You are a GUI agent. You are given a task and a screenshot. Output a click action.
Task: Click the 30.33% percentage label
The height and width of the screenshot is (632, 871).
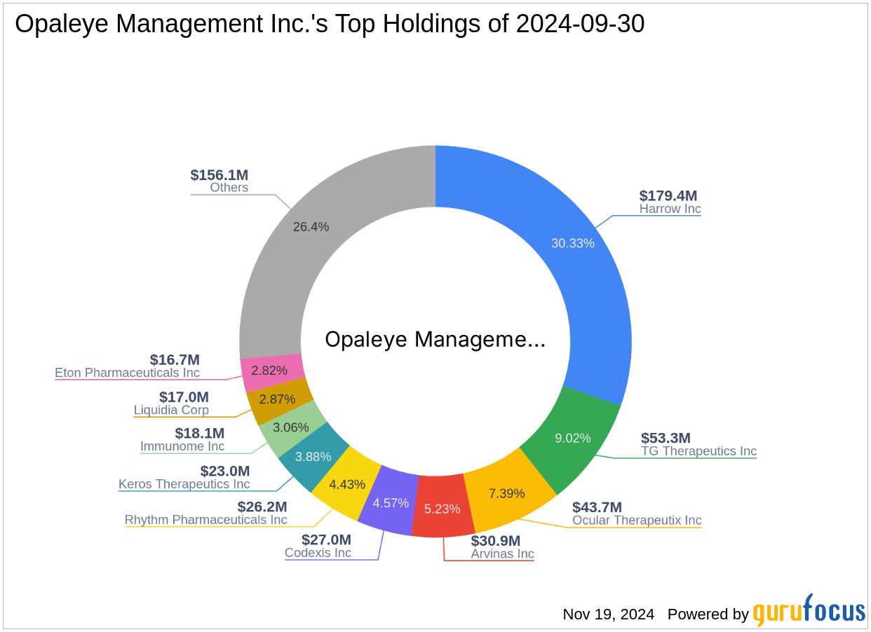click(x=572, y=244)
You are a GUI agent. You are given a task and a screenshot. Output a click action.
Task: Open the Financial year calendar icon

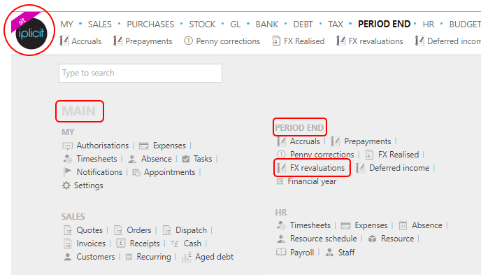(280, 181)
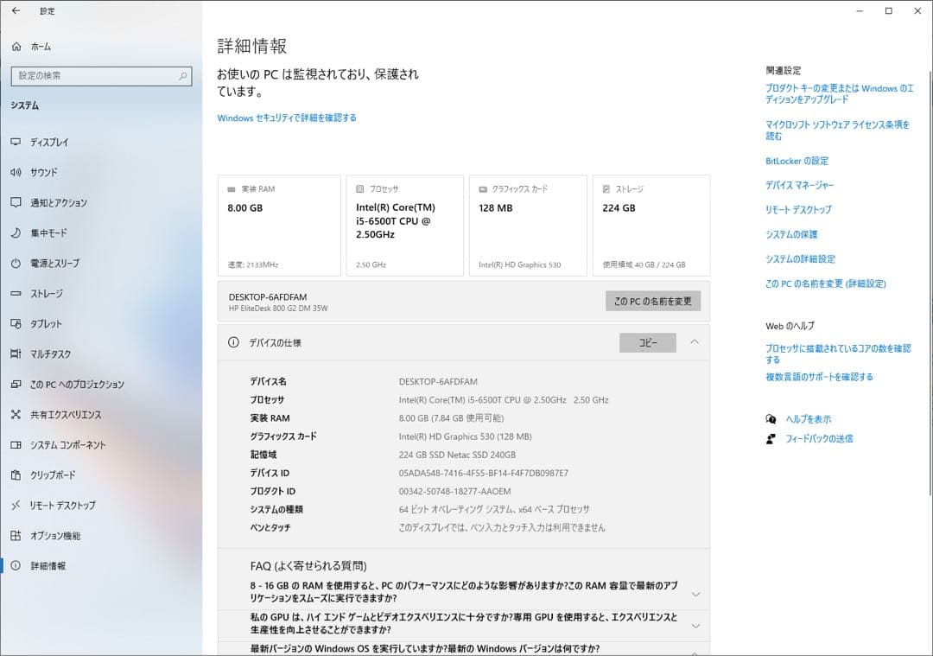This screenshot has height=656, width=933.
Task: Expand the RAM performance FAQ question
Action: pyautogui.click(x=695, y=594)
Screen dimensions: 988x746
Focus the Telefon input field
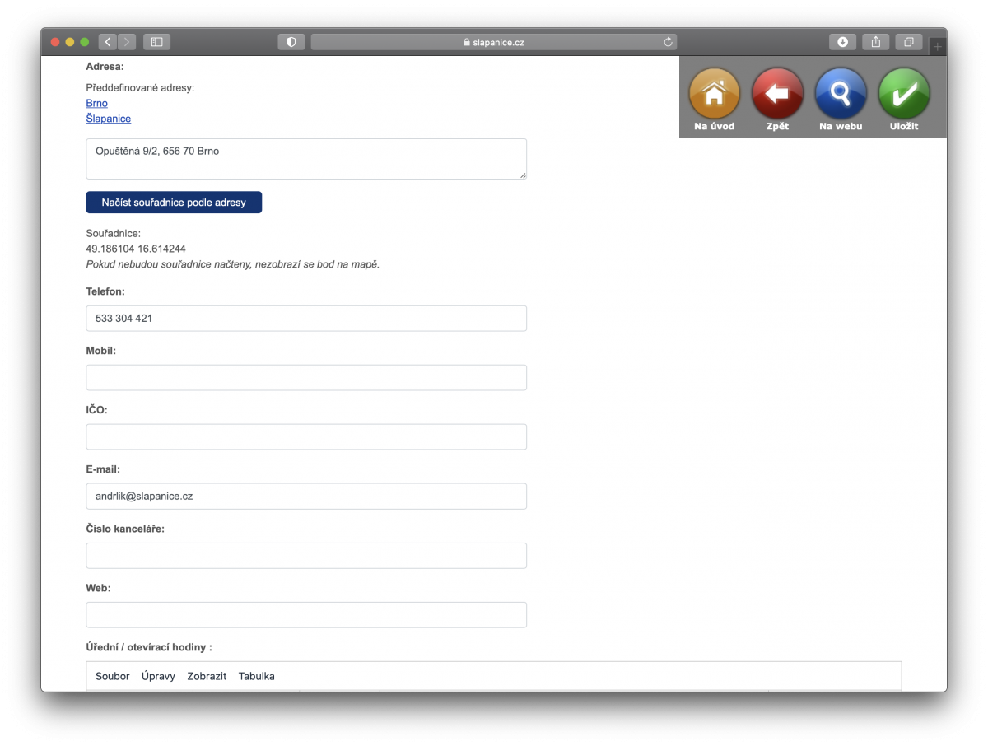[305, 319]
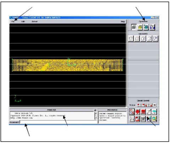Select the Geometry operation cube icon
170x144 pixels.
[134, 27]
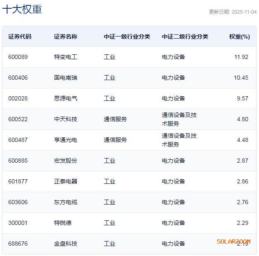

+===+

*What is required*.
Copy exactly, leaving out pictures, the lines from the line containing "The height and" through the last line of the records.

*Solved problem*.
The height and width of the screenshot is (632, 871).
click(x=572, y=244)
You are a GUI agent. You are given a task and a screenshot. Output a click action.
Task: Open the Financial year calendar icon

(280, 181)
This screenshot has height=656, width=933.
Task: Expand the RAM performance FAQ question
Action: pyautogui.click(x=695, y=594)
Screen dimensions: 988x746
Focus the Telefon input field
[305, 319]
Select the Geometry operation cube icon
170x144 pixels.
[134, 27]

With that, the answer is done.